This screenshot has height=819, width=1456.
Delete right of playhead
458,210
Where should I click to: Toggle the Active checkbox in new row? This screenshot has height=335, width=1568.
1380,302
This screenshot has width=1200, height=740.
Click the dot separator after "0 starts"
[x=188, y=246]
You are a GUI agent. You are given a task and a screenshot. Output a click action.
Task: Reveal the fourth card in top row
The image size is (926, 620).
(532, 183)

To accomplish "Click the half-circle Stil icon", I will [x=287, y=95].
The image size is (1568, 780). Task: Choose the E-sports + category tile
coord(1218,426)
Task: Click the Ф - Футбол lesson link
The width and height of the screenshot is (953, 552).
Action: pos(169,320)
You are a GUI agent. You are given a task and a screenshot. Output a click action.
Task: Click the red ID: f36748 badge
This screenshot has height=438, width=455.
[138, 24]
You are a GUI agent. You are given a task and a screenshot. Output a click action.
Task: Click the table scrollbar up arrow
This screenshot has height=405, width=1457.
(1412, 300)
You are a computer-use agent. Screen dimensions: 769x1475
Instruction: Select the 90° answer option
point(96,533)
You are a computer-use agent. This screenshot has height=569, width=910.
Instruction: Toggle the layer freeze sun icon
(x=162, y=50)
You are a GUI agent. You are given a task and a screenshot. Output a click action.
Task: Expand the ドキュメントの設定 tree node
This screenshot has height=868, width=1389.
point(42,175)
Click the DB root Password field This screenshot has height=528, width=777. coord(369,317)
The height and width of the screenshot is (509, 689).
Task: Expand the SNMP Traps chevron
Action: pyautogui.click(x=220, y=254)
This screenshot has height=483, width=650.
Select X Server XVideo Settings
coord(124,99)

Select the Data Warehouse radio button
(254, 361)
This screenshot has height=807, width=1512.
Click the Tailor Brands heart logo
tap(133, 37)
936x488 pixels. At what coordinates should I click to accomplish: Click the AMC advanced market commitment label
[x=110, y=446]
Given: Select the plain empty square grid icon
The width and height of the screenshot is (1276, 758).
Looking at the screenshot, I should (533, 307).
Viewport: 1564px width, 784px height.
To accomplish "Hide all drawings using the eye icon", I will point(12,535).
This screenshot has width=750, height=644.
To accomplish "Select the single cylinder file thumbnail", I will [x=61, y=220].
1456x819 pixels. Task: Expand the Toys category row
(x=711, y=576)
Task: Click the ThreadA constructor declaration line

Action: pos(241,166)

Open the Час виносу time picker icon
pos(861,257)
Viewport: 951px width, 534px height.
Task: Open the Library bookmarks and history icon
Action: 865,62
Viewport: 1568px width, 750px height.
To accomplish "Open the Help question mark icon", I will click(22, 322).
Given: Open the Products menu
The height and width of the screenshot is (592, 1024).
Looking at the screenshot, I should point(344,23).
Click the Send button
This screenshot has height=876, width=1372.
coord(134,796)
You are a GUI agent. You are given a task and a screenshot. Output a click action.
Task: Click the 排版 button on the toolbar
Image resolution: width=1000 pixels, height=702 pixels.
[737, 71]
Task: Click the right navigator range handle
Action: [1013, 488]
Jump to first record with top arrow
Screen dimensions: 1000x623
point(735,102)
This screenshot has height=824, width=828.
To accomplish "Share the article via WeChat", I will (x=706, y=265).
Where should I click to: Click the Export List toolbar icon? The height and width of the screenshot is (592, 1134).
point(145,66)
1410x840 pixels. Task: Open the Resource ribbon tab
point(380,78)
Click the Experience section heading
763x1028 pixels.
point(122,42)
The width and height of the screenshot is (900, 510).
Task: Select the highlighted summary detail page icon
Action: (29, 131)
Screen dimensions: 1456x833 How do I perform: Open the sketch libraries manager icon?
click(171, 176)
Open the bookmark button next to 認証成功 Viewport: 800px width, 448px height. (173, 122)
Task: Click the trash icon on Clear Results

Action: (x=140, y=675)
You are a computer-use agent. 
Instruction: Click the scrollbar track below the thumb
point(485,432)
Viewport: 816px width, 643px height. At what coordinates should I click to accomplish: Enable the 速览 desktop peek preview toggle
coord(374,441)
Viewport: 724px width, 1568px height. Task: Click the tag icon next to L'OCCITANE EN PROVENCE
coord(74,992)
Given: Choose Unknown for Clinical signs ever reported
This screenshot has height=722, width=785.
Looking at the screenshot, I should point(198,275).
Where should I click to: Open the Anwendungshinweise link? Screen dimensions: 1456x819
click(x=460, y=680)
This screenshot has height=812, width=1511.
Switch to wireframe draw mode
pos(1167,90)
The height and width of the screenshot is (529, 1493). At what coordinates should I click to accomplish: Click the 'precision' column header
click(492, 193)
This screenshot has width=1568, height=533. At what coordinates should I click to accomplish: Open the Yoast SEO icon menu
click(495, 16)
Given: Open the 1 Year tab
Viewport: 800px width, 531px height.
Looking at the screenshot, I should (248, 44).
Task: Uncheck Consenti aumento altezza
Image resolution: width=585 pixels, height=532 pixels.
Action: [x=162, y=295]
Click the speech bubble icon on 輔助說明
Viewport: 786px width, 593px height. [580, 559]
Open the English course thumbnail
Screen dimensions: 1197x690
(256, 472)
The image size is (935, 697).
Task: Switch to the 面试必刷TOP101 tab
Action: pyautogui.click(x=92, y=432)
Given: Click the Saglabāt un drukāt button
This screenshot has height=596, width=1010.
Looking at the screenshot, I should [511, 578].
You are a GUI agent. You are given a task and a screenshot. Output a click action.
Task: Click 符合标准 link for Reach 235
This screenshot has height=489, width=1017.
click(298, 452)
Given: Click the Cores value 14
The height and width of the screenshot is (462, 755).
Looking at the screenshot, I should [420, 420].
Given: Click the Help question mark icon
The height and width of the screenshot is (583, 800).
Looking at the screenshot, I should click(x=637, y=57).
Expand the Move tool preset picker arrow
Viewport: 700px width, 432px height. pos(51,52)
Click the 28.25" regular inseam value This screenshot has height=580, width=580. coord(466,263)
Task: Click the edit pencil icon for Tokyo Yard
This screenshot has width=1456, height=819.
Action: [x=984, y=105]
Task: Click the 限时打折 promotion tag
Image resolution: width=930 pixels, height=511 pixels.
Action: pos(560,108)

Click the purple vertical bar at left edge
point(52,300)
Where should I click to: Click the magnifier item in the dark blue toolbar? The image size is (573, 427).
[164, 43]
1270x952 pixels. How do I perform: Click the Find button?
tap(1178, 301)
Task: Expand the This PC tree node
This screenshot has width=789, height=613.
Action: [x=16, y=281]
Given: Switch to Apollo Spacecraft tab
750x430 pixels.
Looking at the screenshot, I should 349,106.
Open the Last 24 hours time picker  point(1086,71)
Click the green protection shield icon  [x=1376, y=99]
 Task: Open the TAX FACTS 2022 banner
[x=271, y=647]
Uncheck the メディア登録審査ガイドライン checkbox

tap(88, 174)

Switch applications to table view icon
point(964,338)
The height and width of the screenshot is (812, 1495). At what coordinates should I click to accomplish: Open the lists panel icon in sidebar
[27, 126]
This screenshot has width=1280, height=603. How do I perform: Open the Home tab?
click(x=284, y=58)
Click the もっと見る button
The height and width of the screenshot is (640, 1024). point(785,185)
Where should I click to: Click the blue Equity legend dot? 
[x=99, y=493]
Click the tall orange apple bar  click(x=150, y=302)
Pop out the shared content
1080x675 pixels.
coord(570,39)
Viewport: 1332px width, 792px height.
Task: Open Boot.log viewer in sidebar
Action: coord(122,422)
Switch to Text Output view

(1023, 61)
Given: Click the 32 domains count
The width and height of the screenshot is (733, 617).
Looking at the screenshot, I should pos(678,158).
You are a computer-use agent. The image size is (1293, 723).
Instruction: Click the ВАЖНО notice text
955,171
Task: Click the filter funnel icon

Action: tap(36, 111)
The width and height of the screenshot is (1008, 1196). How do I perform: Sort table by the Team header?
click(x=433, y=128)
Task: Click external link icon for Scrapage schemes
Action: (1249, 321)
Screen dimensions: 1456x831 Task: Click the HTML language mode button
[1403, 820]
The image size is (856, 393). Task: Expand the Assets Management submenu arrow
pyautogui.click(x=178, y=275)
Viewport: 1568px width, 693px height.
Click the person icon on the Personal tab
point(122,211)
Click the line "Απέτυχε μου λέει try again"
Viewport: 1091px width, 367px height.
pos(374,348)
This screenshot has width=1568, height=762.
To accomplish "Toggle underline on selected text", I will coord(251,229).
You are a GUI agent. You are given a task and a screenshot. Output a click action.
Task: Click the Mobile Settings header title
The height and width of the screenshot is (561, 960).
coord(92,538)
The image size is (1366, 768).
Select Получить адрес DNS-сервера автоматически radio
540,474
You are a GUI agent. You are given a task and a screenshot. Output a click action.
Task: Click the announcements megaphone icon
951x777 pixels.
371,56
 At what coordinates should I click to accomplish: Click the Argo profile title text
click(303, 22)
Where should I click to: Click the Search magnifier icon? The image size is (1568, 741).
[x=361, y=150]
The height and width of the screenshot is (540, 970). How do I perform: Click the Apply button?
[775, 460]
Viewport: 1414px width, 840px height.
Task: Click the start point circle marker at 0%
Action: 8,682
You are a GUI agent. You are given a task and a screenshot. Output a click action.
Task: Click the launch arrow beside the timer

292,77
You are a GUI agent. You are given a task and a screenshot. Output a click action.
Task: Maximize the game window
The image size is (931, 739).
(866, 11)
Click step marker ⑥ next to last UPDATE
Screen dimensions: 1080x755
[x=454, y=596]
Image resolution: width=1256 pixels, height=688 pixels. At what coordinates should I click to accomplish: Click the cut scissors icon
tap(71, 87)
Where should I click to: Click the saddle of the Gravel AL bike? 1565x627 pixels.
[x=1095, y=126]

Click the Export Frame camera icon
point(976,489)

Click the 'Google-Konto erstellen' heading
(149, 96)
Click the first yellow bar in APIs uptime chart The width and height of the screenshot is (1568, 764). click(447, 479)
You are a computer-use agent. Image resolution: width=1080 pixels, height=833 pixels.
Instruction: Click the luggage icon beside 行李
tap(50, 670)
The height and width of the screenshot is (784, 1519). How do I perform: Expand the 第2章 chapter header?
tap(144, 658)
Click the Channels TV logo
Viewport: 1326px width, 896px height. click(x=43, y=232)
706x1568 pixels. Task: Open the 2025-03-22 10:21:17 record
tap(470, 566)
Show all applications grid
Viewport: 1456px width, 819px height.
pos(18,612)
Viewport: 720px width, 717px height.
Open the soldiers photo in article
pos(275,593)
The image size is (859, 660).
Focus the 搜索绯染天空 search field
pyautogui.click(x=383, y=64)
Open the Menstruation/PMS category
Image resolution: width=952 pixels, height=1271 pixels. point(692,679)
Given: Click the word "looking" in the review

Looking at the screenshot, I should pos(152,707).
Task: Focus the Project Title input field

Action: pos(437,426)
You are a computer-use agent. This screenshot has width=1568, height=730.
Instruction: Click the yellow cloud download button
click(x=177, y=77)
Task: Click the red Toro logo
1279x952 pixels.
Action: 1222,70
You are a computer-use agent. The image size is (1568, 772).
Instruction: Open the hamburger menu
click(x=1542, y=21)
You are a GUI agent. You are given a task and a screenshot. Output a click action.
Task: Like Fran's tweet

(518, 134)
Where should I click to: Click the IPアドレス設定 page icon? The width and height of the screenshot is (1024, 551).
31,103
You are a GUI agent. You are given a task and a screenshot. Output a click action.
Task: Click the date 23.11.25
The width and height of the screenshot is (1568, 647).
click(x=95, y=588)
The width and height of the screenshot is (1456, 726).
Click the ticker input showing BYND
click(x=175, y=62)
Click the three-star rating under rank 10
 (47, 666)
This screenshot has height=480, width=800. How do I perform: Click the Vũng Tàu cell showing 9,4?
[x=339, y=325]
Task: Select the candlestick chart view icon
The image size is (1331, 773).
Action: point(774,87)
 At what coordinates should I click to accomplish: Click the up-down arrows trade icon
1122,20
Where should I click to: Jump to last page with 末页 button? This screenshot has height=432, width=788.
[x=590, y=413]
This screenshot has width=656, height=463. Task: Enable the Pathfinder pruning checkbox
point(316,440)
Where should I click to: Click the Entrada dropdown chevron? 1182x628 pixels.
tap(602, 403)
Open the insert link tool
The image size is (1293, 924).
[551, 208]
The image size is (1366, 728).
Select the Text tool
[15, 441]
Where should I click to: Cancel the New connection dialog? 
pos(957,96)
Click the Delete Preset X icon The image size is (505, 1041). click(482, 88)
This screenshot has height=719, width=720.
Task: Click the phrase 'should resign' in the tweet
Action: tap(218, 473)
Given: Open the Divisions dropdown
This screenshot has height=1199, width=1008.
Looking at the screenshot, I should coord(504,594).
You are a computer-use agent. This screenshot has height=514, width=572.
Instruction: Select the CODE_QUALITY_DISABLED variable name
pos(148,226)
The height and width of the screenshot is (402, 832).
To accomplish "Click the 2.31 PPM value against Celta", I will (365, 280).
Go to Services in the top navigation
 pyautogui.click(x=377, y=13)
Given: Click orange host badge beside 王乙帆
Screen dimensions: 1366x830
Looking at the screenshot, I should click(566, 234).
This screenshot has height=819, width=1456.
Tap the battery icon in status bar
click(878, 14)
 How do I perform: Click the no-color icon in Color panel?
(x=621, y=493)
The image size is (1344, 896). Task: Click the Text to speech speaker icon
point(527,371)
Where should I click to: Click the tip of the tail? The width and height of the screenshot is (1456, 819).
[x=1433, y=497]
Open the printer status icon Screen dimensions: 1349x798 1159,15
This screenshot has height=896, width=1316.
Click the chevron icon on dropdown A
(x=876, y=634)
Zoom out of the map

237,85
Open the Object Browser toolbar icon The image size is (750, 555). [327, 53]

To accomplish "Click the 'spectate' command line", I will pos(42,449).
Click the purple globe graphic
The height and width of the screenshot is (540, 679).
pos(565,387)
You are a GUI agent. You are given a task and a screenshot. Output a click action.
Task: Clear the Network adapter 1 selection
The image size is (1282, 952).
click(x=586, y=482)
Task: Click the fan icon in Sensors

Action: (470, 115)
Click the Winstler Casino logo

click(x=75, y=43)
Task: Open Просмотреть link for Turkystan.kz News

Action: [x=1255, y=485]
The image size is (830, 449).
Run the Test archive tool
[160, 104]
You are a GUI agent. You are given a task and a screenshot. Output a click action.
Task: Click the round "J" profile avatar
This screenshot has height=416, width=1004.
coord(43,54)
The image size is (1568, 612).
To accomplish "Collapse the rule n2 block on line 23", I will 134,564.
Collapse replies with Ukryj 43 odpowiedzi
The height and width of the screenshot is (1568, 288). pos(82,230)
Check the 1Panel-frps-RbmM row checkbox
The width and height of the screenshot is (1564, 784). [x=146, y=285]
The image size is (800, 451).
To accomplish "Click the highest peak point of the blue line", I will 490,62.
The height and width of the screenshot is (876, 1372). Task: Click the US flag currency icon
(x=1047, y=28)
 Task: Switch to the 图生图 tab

YOUR GOAL:
Render the items from the line with "Viewport: 720px width, 717px height." up to and including the line with "Action: 1222,70" as a Markdown table with the columns Row and Line, numbering each row and omitting blank lines.

TASK SOLUTION:
| Row | Line |
|---|---|
| 1 | Viewport: 720px width, 717px height. |
| 2 | Open the soldiers photo in article |
| 3 | pos(275,593) |
| 4 | The image size is (859, 660). |
| 5 | Focus the 搜索绯染天空 search field |
| 6 | pyautogui.click(x=383, y=64) |
| 7 | Open the Menstruation/PMS category |
| 8 | Image resolution: width=952 pixels, height=1271 pixels. point(692,679) |
| 9 | Given: Click the word "looking" in the review |
| 10 | Looking at the screenshot, I should pos(152,707). |
| 11 | Task: Focus the Project Title input field |
| 12 | Action: pos(437,426) |
| 13 | You are a computer-use agent. This screenshot has width=1568, height=730. |
| 14 | Instruction: Click the yellow cloud download button |
| 15 | click(x=177, y=77) |
| 16 | Task: Click the red Toro logo |
| 17 | 1279x952 pixels. |
| 18 | Action: 1222,70 |